I put my hand on his shoulder, shook him lightly. “Dad. Shhhh. The doctor wants you to stay quiet tonight.”

“The red door.”

“Please, Dad, don’t talk. Not tonight. How do you feel?”

“Like crap.”

“Okay. Let’s just be quiet then tonight. Just tonight.”

He reached out and grabbed my wrist, his big hand weaker than I ever remembered it. “I have to tell you. I have to.”

“Why, Dad? Why do you have to tell me?”

“You need to know. Before I die.”

“You’re not dying.”

“Who are you kidding?”

Who indeed?

“Listen,” he said. “Shut up and listen.”

He was shaking my wrist now, the tape holding the IV line in his vein was coming loose. I pried his fingers from my wrist, patted his gnarled, veiny hand, rested it again on his chest. For some reason he wanted me to have this story, to own it, to carry it with me, always, to be able to take it out and refer to it like a big golden watch in my vest pocket. For some reason.

“Okay, Dad,” I said. “Go ahead.”

He coughed, fought to regain his breath, calmed himself enough so he could speak. “The red door,” he said.

The red door.

It glows like a warning, across the street from where my father now stands in the shadows with his love. The sky is pitch, the moon has set, the city is quiet. They are in that soft, dead moment between night and morning when even insomniacs have drifted off to an uneasy sleep. No birds, no crickets, only the scritching claws of a city raccoon scrambling along a cement wall.

Do you have a key? says my father.

No.

Then how do we get inside?

There is an unlocked window, she says.

“And it was,” said my father. “She knew. Unlocked.”

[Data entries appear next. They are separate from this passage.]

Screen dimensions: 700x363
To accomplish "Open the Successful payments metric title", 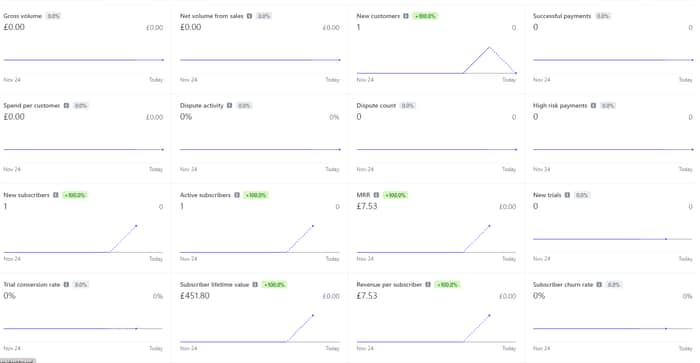I will [x=562, y=16].
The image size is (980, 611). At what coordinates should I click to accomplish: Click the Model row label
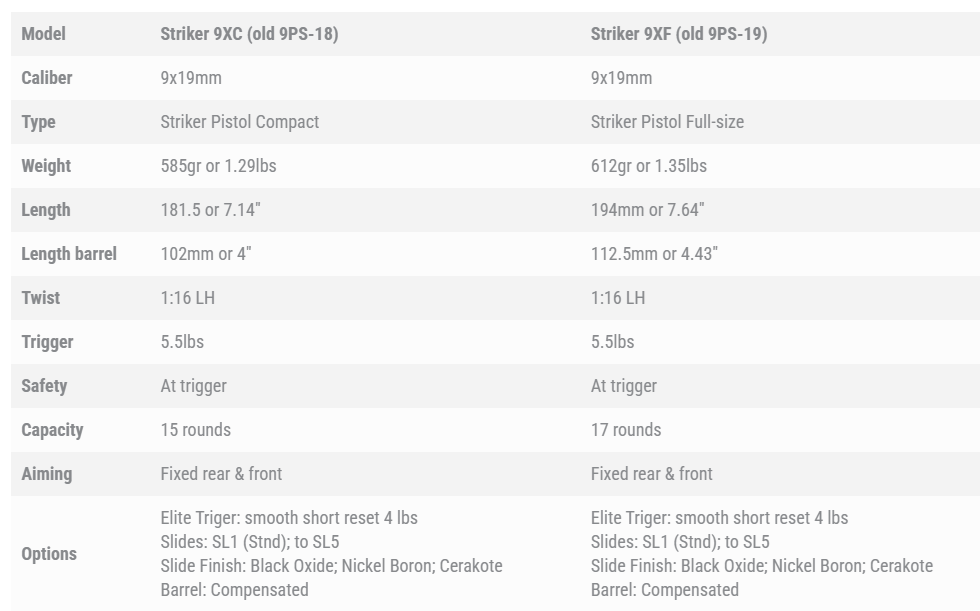(x=43, y=34)
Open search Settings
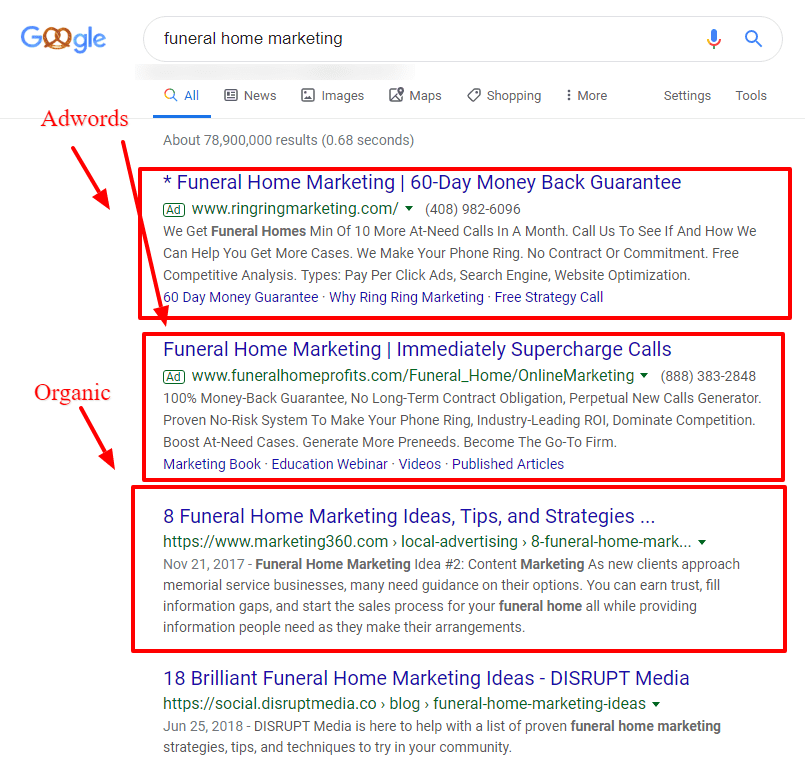The image size is (805, 771). point(687,96)
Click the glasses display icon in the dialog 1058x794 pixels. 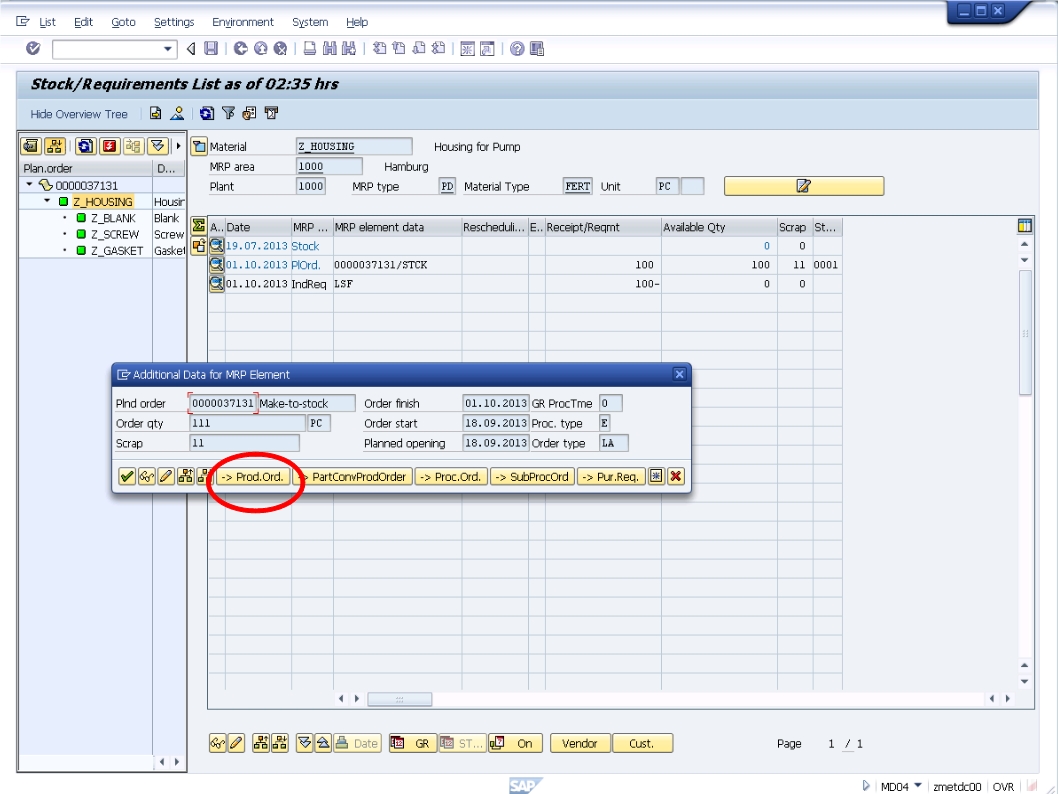pyautogui.click(x=148, y=476)
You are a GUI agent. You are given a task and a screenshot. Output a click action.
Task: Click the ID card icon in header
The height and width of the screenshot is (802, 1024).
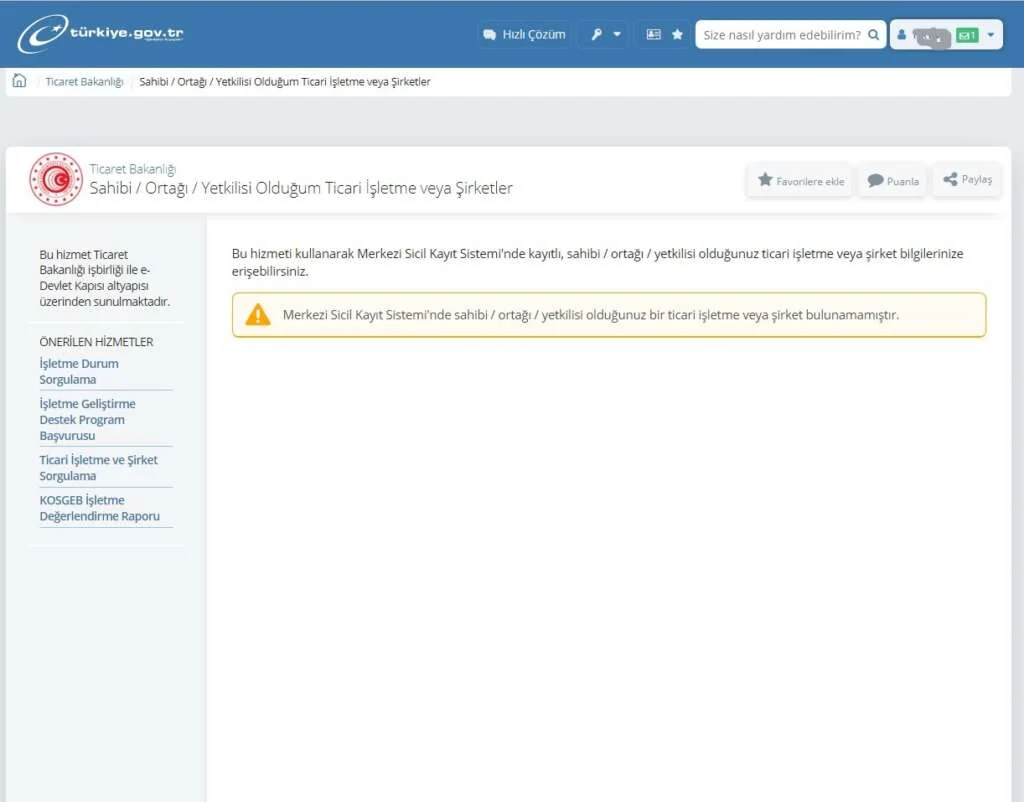click(x=653, y=34)
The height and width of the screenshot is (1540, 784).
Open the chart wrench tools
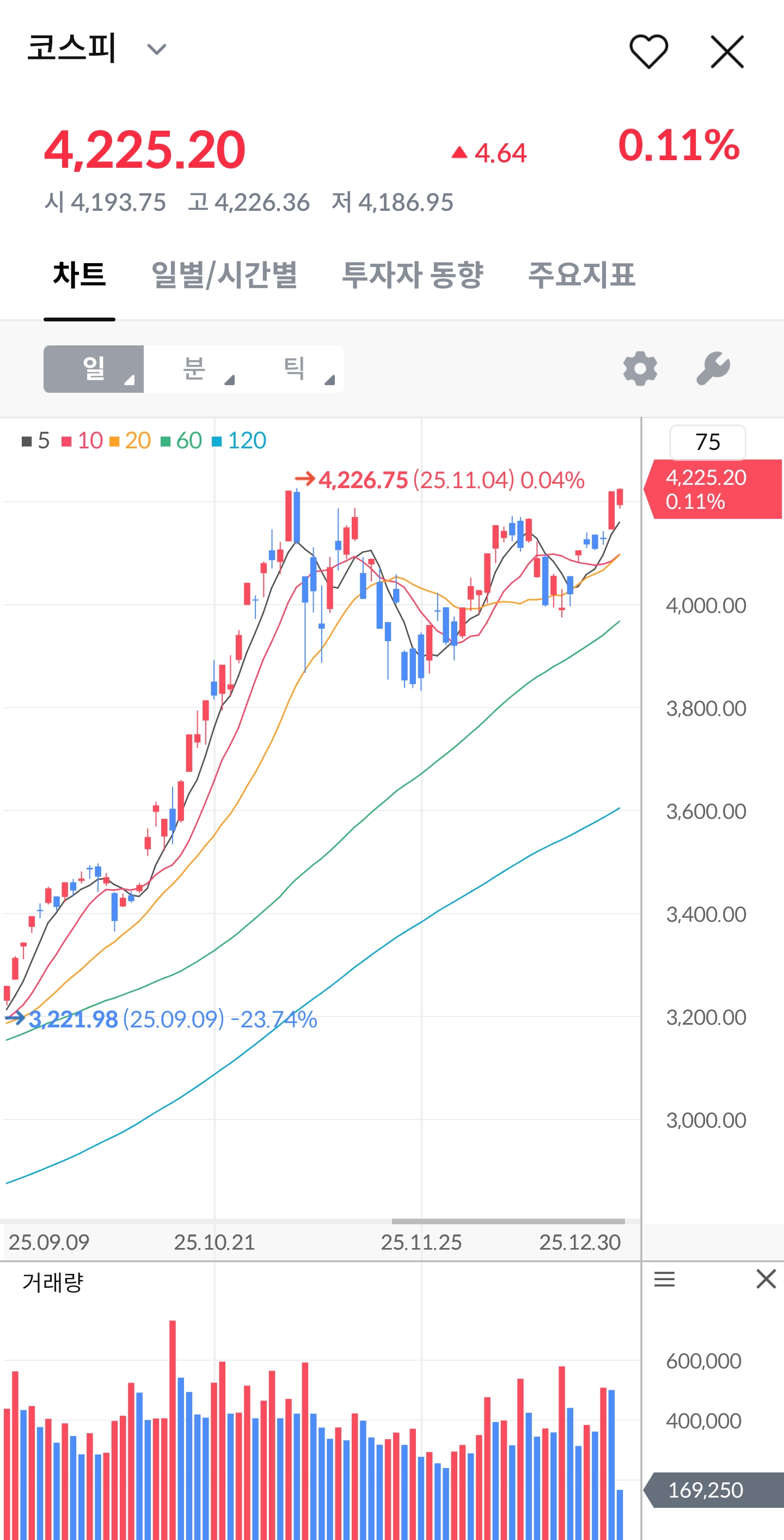coord(713,368)
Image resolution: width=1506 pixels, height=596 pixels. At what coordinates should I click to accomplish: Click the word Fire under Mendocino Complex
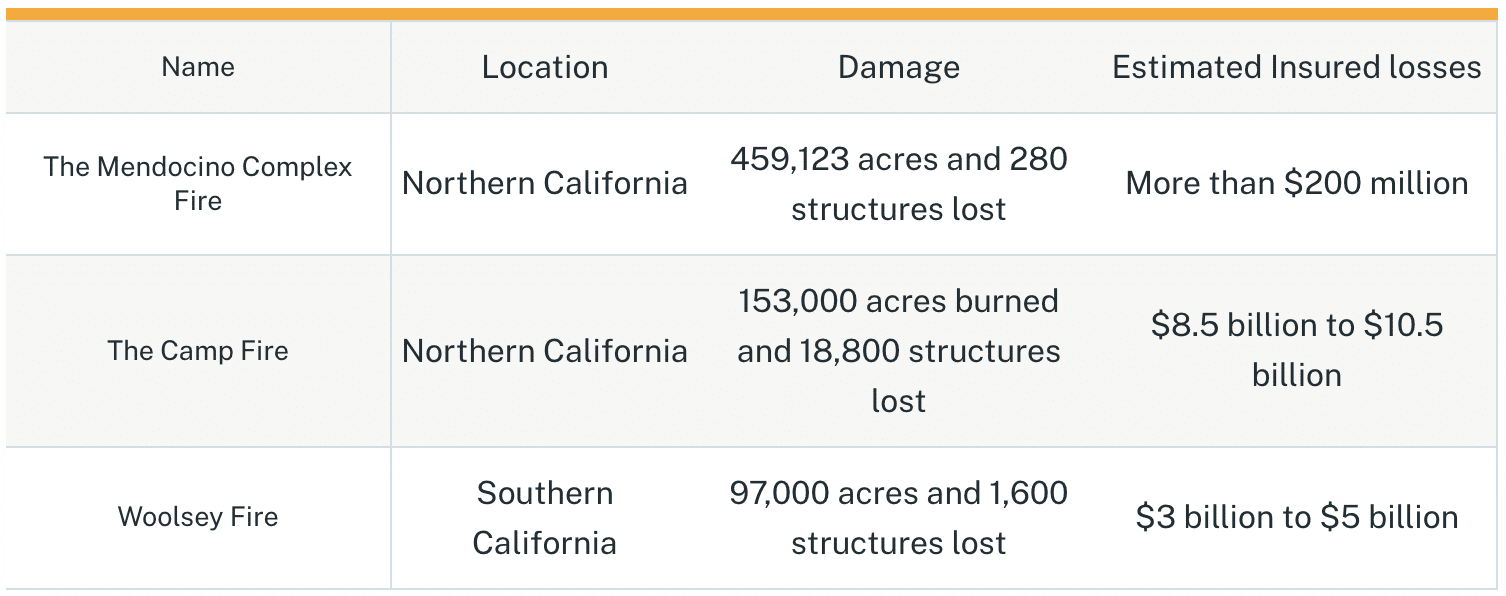click(x=198, y=201)
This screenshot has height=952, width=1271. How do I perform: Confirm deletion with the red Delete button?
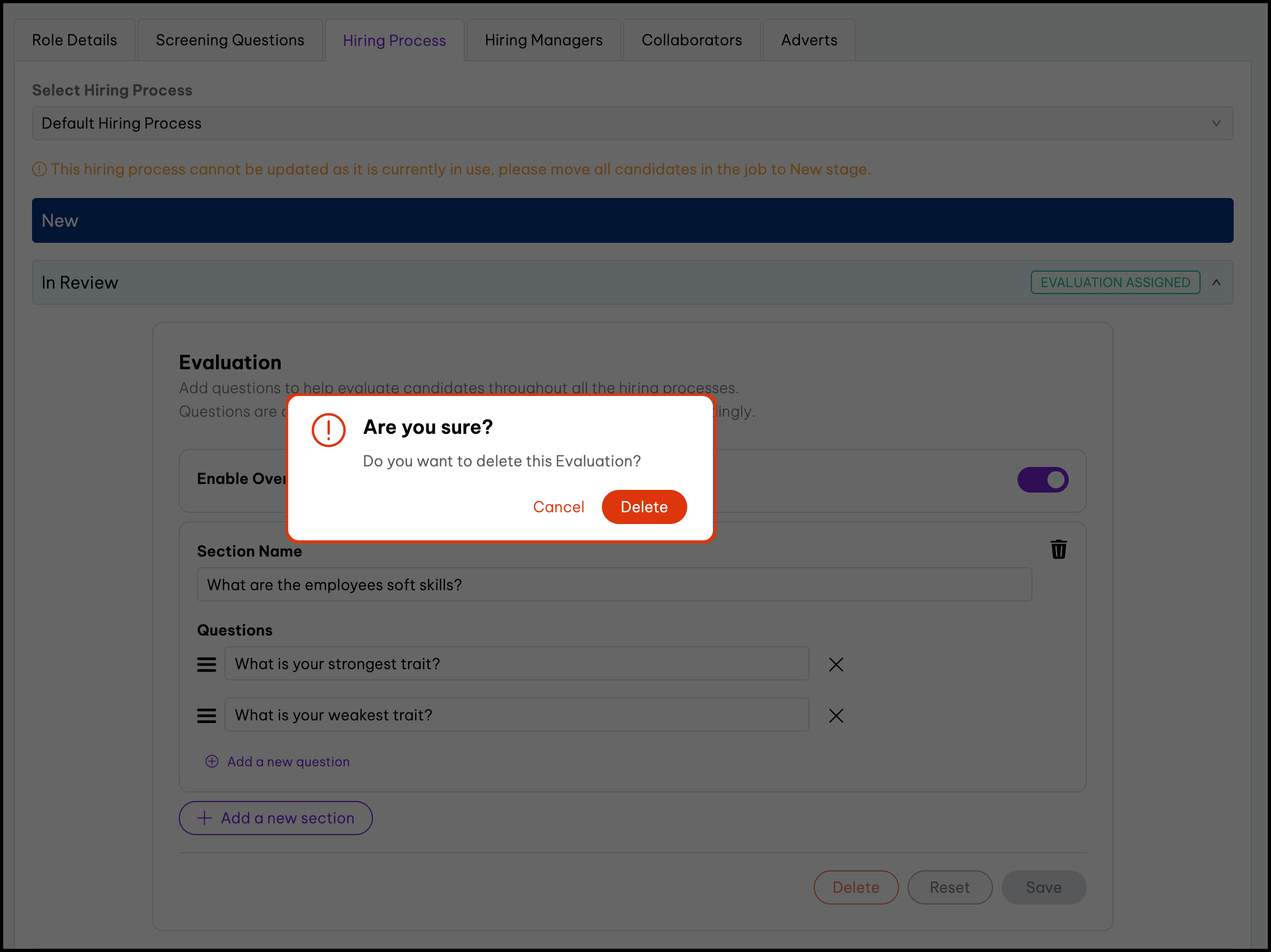click(x=644, y=507)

Around the back, a window to a little-used mud room off the town house’s back alley. As he climbs after her through the window, my father doesn’t ask how she knows the window is unlocked, doesn’t ask how it became unlocked in the first place, doesn’t ask how the key to the locked mud room’s door became taped beneath a storage shelf holding sacks of salt, thick woolen gloves, cans of antifreeze.

This way, she says as she quietly clicks open the lock to the mud room’s door and he follows her inside.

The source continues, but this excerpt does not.